[[ MATERIAL FOR THE TASK, beginning ]]

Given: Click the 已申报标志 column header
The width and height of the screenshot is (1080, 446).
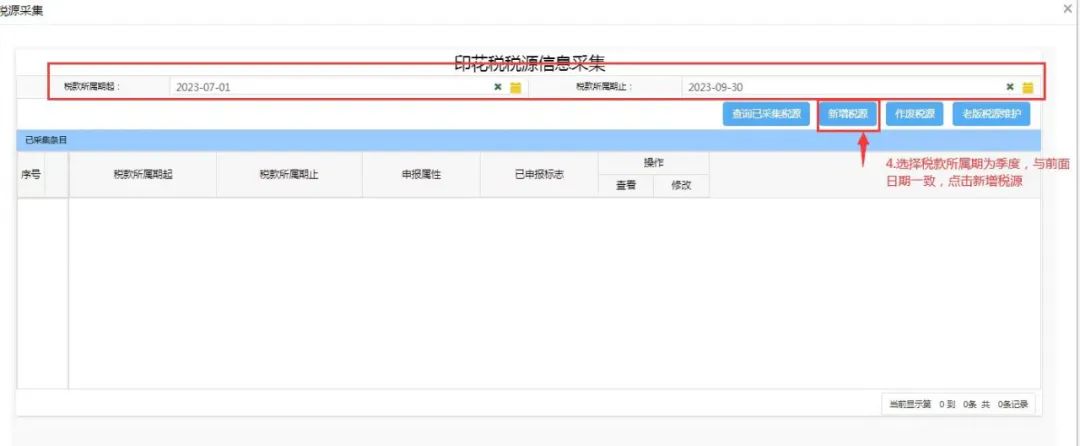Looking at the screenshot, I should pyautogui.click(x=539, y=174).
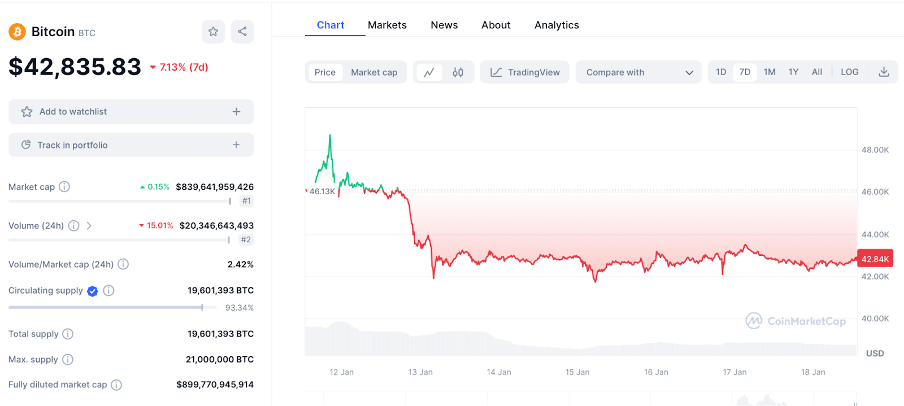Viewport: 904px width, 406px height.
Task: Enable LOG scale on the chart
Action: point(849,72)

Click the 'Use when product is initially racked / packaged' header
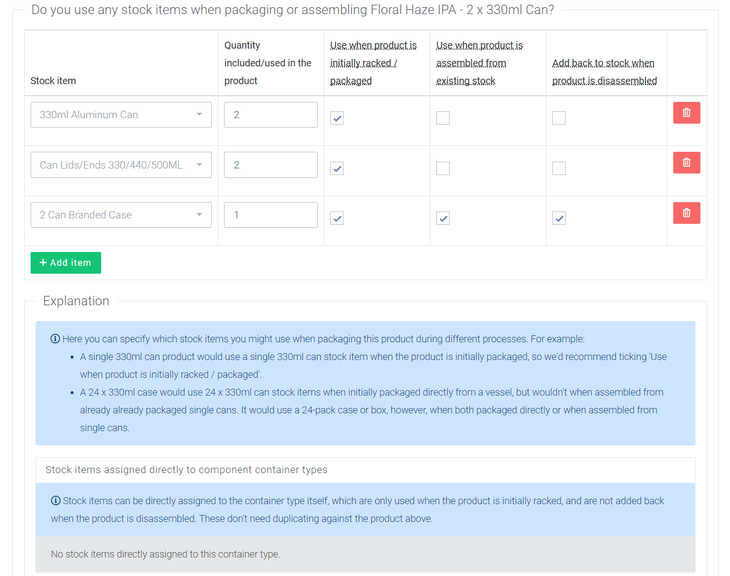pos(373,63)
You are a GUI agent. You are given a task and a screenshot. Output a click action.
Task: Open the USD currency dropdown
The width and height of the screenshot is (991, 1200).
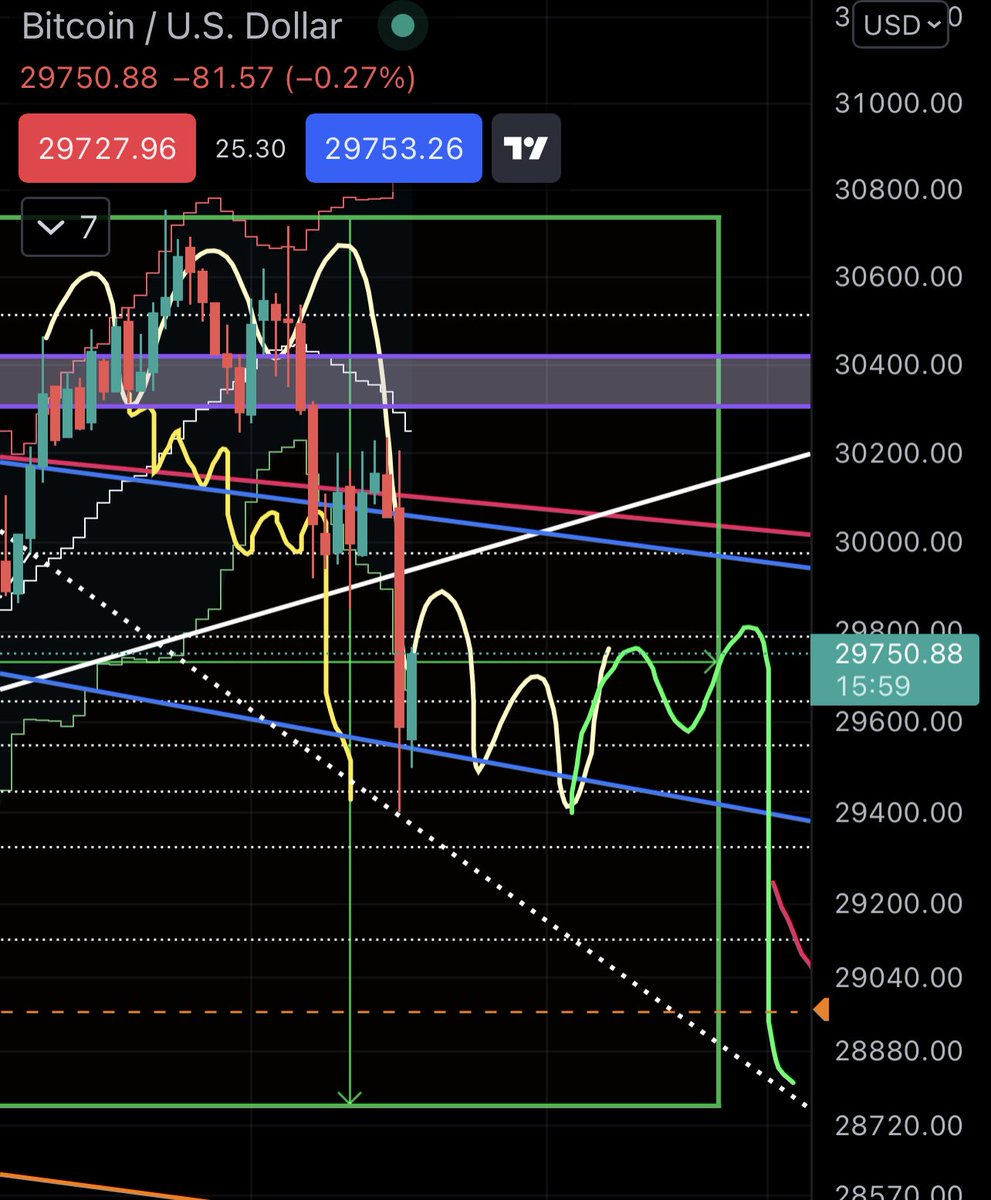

[[ MATERIAL FOR THE TASK, end ]]

### INSTRUCTIONS TO FOLLOW
Retype, without any picture, exactly the lines from the one with "You are a GUI" through the end of the entries, inclusive.

### SOLUTION
You are a GUI agent. You are given a task and a screenshot. Output a click action.
Task: Open the USD currency dropdown
The width and height of the screenshot is (991, 1200).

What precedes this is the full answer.